Please write out exactly the lines from the one with "[Rental Scaffolding] (640, 1726)" through the end of the data below, both ends included, and omit any pictures.

┌─ RECORD EXTRACTS

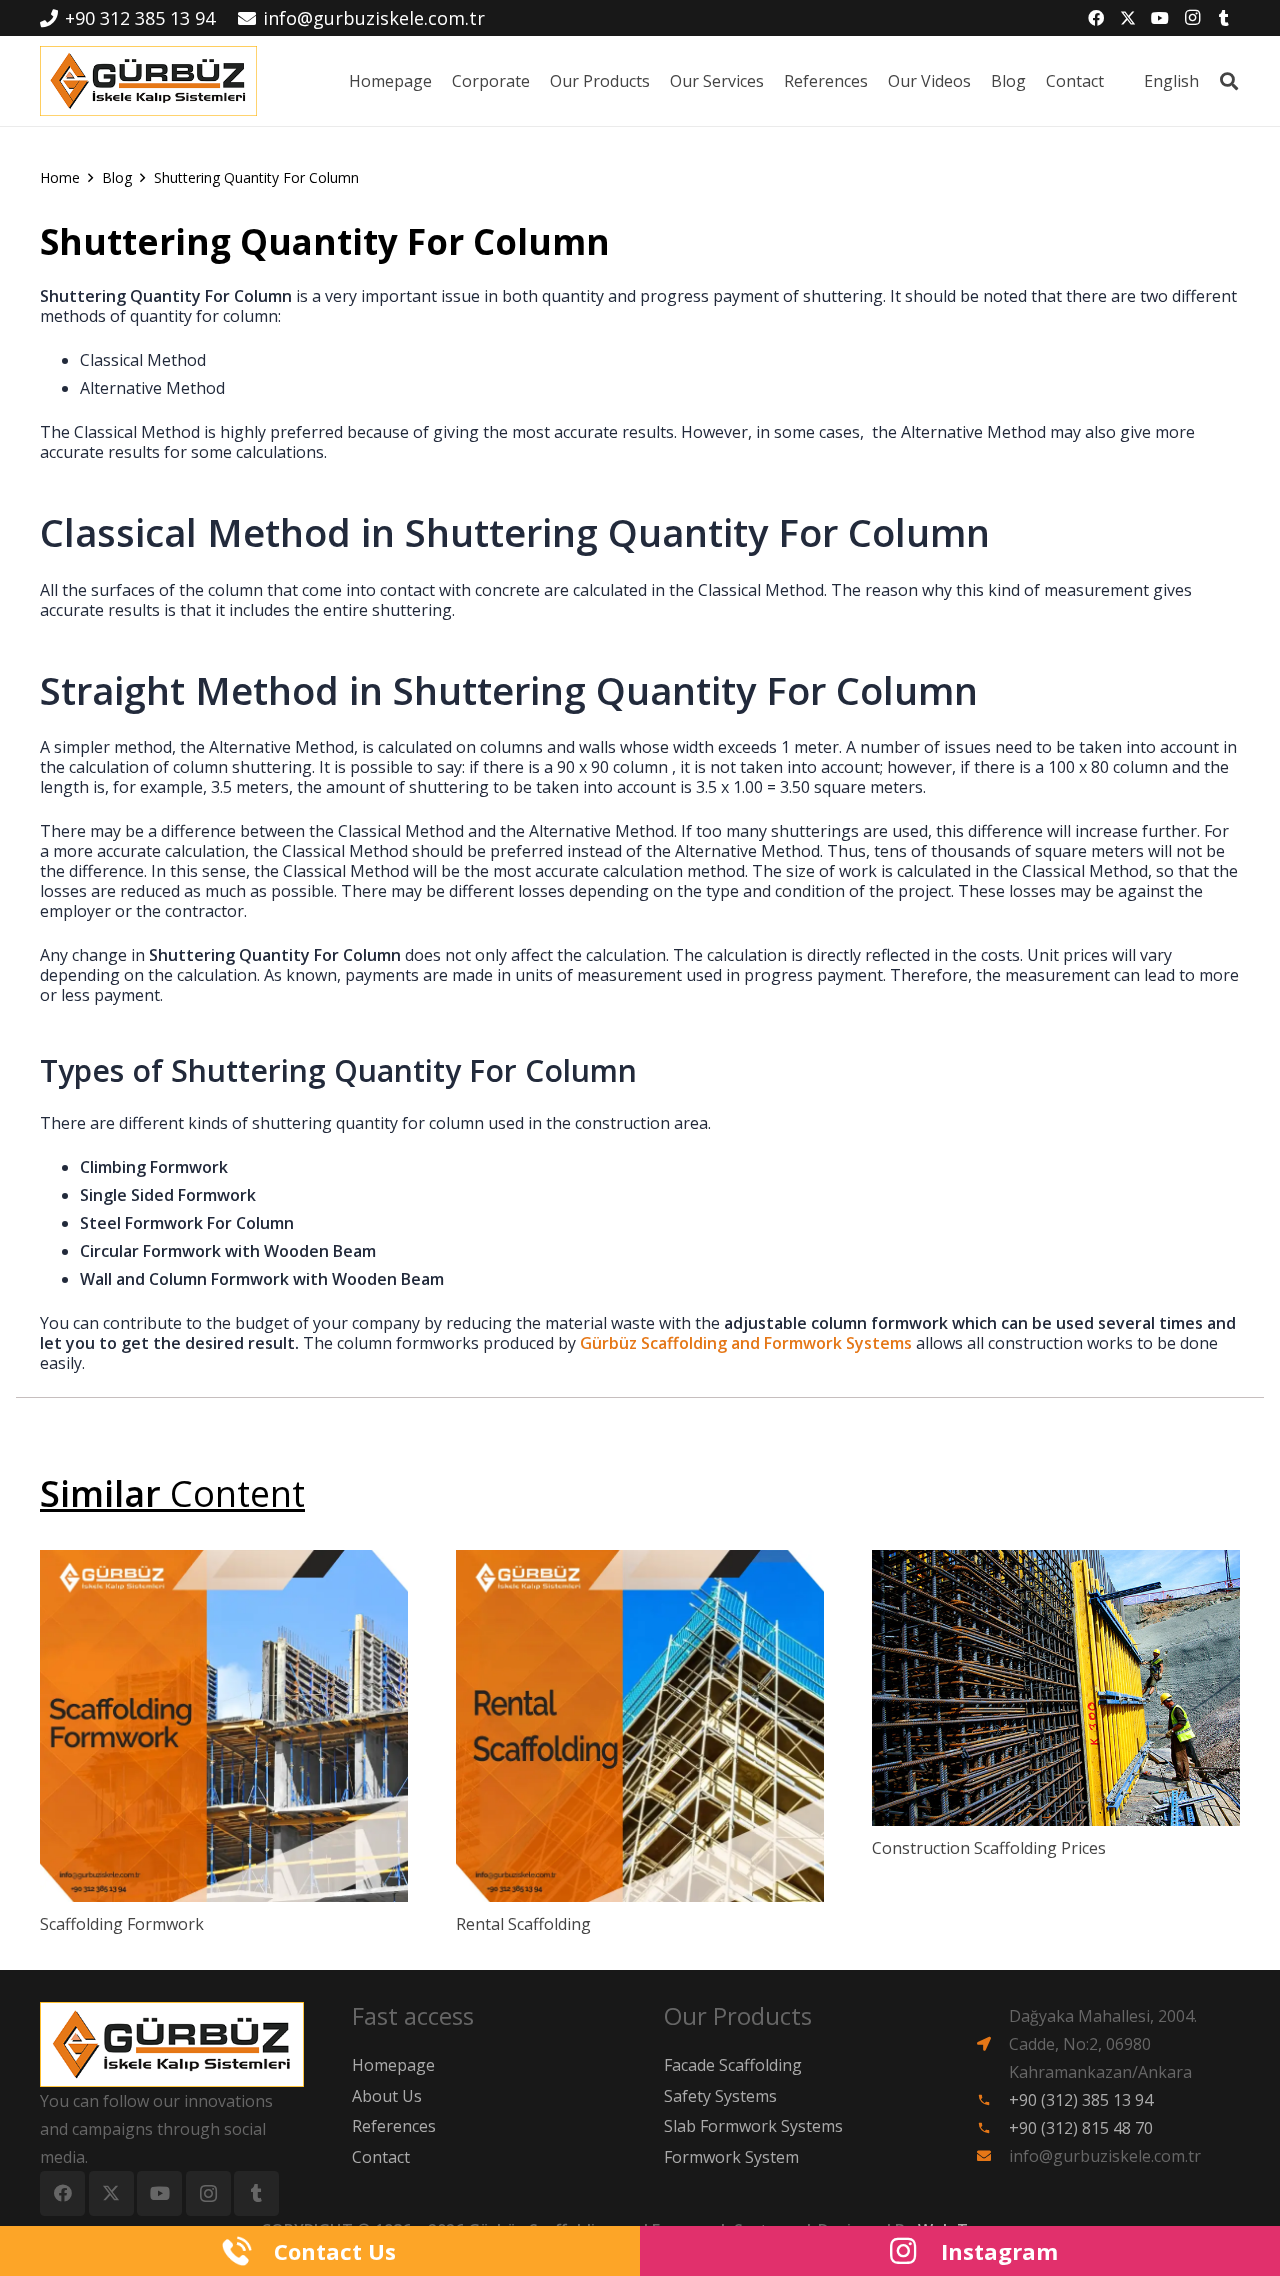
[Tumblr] (1224, 18)
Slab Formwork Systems (753, 2126)
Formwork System (731, 2157)
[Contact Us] (247, 2251)
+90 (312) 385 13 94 (1081, 2100)
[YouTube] (1160, 18)
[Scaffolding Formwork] (224, 1726)
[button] (1229, 81)
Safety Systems (720, 2096)
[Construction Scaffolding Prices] (1056, 1688)
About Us (387, 2096)
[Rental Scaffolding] (640, 1726)
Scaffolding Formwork (122, 1924)
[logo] (148, 81)
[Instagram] (1192, 18)
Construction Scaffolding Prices (989, 1848)
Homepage (393, 2065)
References (394, 2126)
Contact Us (335, 2251)
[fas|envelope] (992, 2156)
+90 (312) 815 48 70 (1081, 2128)
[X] (1128, 18)
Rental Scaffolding (523, 1924)
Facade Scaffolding (733, 2065)
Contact (381, 2157)
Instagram (999, 2251)
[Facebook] (1096, 18)
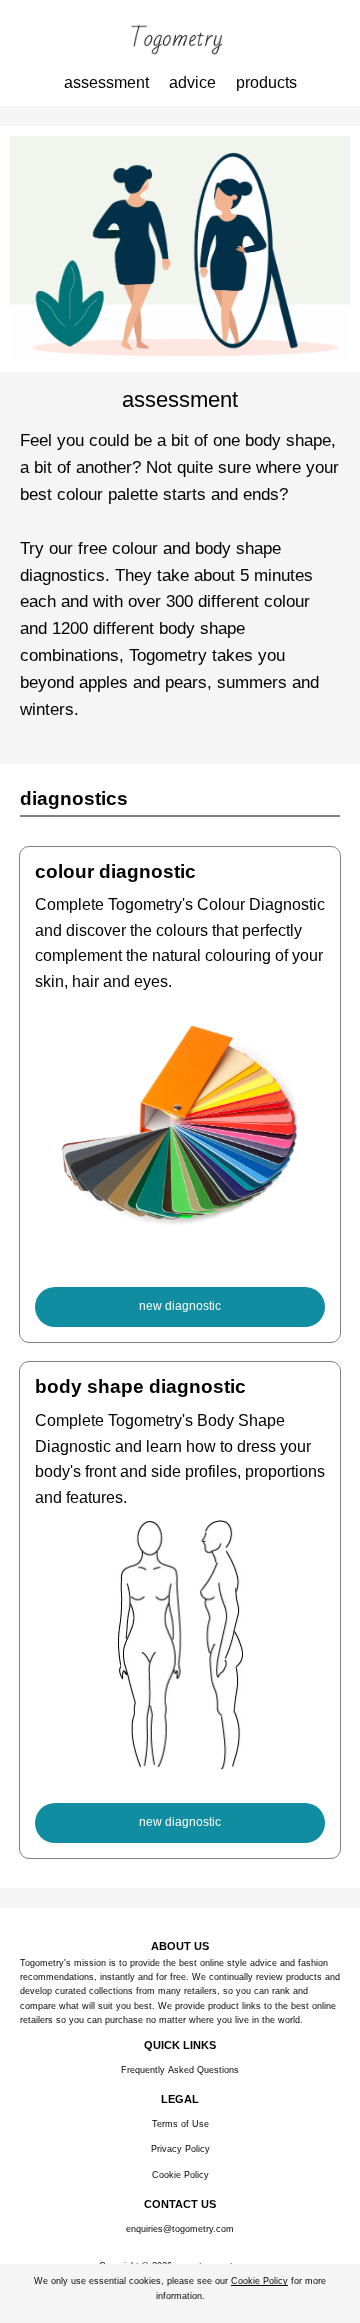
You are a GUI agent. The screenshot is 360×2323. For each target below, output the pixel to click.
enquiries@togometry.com (180, 2229)
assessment (106, 82)
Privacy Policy (180, 2149)
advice (192, 82)
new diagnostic (180, 1306)
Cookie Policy (180, 2175)
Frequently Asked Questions (180, 2070)
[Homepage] (180, 40)
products (266, 82)
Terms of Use (180, 2124)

└─

**SOLUTION:**
[Rental Scaffolding] (640, 1726)
Scaffolding Formwork (122, 1924)
[logo] (148, 81)
[Instagram] (1192, 18)
Construction Scaffolding Prices (989, 1848)
Homepage (393, 2065)
References (394, 2126)
Contact Us (335, 2251)
[fas|envelope] (992, 2156)
+90 (312) 815 48 70 (1081, 2128)
[X] (1128, 18)
Rental Scaffolding (523, 1924)
Facade Scaffolding (733, 2065)
Contact (381, 2157)
Instagram (999, 2251)
[Facebook] (1096, 18)
You are a GUI agent. The screenshot is 360×2323. For each target below, output the pixel to click.
enquiries@togometry.com (180, 2229)
assessment (106, 82)
Privacy Policy (180, 2149)
advice (192, 82)
new diagnostic (180, 1306)
Cookie Policy (180, 2175)
Frequently Asked Questions (180, 2070)
[Homepage] (180, 40)
products (266, 82)
Terms of Use (180, 2124)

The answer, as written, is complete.